→ **AIM OF THE EXERCISE**: Reproduce every record exactly.

────────────────────────────────────────

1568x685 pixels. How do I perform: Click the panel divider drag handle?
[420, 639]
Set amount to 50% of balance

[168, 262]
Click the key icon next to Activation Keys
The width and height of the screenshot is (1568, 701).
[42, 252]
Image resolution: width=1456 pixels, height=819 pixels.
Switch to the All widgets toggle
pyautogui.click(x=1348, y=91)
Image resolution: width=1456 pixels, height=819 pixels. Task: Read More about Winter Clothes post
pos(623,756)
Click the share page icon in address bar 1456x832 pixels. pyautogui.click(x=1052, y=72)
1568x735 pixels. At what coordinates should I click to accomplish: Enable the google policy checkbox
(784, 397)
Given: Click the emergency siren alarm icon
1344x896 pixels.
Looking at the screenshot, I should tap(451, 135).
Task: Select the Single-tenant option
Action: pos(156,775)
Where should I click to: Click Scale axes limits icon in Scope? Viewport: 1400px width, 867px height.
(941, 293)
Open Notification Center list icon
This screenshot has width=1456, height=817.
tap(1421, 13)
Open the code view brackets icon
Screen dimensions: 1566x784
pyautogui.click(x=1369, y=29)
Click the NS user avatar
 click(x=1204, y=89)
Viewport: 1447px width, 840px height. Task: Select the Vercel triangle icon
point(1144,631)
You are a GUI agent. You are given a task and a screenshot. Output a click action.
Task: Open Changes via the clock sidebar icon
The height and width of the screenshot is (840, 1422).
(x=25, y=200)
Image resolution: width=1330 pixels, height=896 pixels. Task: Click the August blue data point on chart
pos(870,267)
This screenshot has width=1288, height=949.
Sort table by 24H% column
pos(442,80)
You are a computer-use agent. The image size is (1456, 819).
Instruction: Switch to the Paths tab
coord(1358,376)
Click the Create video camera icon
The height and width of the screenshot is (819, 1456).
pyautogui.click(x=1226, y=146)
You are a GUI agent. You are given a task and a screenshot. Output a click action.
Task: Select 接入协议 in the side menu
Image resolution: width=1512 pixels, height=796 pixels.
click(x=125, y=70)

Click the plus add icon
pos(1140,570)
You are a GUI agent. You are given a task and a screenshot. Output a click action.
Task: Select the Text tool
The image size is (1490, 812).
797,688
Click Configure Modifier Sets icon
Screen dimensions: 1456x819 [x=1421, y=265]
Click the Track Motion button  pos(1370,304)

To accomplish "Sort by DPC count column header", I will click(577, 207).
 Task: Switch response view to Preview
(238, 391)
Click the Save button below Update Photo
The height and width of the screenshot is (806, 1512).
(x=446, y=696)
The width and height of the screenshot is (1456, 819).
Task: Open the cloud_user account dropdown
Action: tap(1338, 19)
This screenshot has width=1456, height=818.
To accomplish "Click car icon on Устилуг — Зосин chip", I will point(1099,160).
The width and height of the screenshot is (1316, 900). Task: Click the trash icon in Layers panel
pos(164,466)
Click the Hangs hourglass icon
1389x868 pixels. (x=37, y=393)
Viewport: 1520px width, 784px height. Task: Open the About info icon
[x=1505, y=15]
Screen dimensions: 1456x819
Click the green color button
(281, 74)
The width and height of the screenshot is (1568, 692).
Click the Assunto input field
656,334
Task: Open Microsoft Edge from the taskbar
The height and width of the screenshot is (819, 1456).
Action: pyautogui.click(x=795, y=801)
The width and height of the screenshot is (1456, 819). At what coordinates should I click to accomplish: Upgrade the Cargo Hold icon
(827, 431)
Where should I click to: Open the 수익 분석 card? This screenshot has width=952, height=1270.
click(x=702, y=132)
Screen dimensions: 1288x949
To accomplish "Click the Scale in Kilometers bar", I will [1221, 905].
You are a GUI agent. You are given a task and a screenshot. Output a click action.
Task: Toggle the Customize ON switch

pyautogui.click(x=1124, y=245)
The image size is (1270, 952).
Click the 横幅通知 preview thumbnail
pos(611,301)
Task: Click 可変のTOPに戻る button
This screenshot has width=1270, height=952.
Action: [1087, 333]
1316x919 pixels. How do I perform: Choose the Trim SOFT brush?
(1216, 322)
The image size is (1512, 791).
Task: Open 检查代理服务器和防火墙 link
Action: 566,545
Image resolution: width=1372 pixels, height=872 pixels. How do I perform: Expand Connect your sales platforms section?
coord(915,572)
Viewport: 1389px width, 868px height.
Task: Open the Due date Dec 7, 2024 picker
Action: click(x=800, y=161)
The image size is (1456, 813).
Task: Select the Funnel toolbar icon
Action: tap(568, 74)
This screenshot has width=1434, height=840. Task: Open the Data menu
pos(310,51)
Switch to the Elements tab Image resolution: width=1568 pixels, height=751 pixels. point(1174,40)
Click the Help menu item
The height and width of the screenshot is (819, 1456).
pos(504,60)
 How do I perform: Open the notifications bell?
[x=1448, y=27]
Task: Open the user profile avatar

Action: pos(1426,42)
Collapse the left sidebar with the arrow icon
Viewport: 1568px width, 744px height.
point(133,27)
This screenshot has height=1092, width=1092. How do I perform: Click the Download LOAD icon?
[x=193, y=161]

────────────────────────────────────────

→ **FINISHED EXERCISE**:
1568x685 pixels. How do I perform: Click the panel divider drag handle?
[420, 639]
Set amount to 50% of balance

[168, 262]
Click the key icon next to Activation Keys
The width and height of the screenshot is (1568, 701).
[42, 252]
Image resolution: width=1456 pixels, height=819 pixels.
Switch to the All widgets toggle
pyautogui.click(x=1348, y=91)
Image resolution: width=1456 pixels, height=819 pixels. Task: Read More about Winter Clothes post
pos(623,756)
Click the share page icon in address bar 1456x832 pixels. pyautogui.click(x=1052, y=72)
1568x735 pixels. At what coordinates should I click to accomplish: Enable the google policy checkbox
(784, 397)
Given: Click the emergency siren alarm icon
1344x896 pixels.
Looking at the screenshot, I should tap(451, 135).
Task: Select the Single-tenant option
Action: pos(156,775)
Where should I click to: Click Scale axes limits icon in Scope? Viewport: 1400px width, 867px height.
(941, 293)
Open Notification Center list icon
This screenshot has width=1456, height=817.
tap(1421, 13)
Open the code view brackets icon
Screen dimensions: 1566x784
pyautogui.click(x=1369, y=29)
Click the NS user avatar
 click(x=1204, y=89)
Viewport: 1447px width, 840px height. Task: Select the Vercel triangle icon
point(1144,631)
You are a GUI agent. You are given a task and a screenshot. Output a click action.
Task: Open Changes via the clock sidebar icon
The height and width of the screenshot is (840, 1422).
(x=25, y=200)
Image resolution: width=1330 pixels, height=896 pixels. Task: Click the August blue data point on chart
pos(870,267)
This screenshot has width=1288, height=949.
Sort table by 24H% column
pos(442,80)
You are a computer-use agent. The image size is (1456, 819).
Instruction: Switch to the Paths tab
coord(1358,376)
Click the Create video camera icon
The height and width of the screenshot is (819, 1456).
pyautogui.click(x=1226, y=146)
You are a GUI agent. You are given a task and a screenshot. Output a click action.
Task: Select 接入协议 in the side menu
Image resolution: width=1512 pixels, height=796 pixels.
click(x=125, y=70)

Click the plus add icon
pos(1140,570)
You are a GUI agent. You are given a task and a screenshot. Output a click action.
Task: Select the Text tool
The image size is (1490, 812).
797,688
Click Configure Modifier Sets icon
Screen dimensions: 1456x819 [x=1421, y=265]
Click the Track Motion button  pos(1370,304)

To accomplish "Sort by DPC count column header", I will click(577, 207).
 Task: Switch response view to Preview
(238, 391)
Click the Save button below Update Photo
The height and width of the screenshot is (806, 1512).
(x=446, y=696)
The width and height of the screenshot is (1456, 819).
Task: Open the cloud_user account dropdown
Action: tap(1338, 19)
This screenshot has width=1456, height=818.
To accomplish "Click car icon on Устилуг — Зосин chip", I will point(1099,160).
The width and height of the screenshot is (1316, 900). Task: Click the trash icon in Layers panel
pos(164,466)
Click the Hangs hourglass icon
1389x868 pixels. (x=37, y=393)
Viewport: 1520px width, 784px height. Task: Open the About info icon
[x=1505, y=15]
Screen dimensions: 1456x819
Click the green color button
(281, 74)
The width and height of the screenshot is (1568, 692).
Click the Assunto input field
656,334
Task: Open Microsoft Edge from the taskbar
The height and width of the screenshot is (819, 1456).
Action: pyautogui.click(x=795, y=801)
The width and height of the screenshot is (1456, 819). At what coordinates should I click to accomplish: Upgrade the Cargo Hold icon
(827, 431)
Where should I click to: Open the 수익 분석 card? This screenshot has width=952, height=1270.
click(x=702, y=132)
Screen dimensions: 1288x949
To accomplish "Click the Scale in Kilometers bar", I will [1221, 905].
You are a GUI agent. You are given a task and a screenshot. Output a click action.
Task: Toggle the Customize ON switch

pyautogui.click(x=1124, y=245)
The image size is (1270, 952).
Click the 横幅通知 preview thumbnail
pos(611,301)
Task: Click 可変のTOPに戻る button
This screenshot has width=1270, height=952.
Action: [1087, 333]
1316x919 pixels. How do I perform: Choose the Trim SOFT brush?
(1216, 322)
The image size is (1512, 791).
Task: Open 检查代理服务器和防火墙 link
Action: 566,545
Image resolution: width=1372 pixels, height=872 pixels. How do I perform: Expand Connect your sales platforms section?
coord(915,572)
Viewport: 1389px width, 868px height.
Task: Open the Due date Dec 7, 2024 picker
Action: click(x=800, y=161)
The image size is (1456, 813).
Task: Select the Funnel toolbar icon
Action: tap(568, 74)
This screenshot has width=1434, height=840. Task: Open the Data menu
pos(310,51)
Switch to the Elements tab Image resolution: width=1568 pixels, height=751 pixels. point(1174,40)
Click the Help menu item
The height and width of the screenshot is (819, 1456).
pos(504,60)
 How do I perform: Open the notifications bell?
[x=1448, y=27]
Task: Open the user profile avatar

Action: pos(1426,42)
Collapse the left sidebar with the arrow icon
Viewport: 1568px width, 744px height.
point(133,27)
This screenshot has height=1092, width=1092. How do I perform: Click the Download LOAD icon?
[x=193, y=161]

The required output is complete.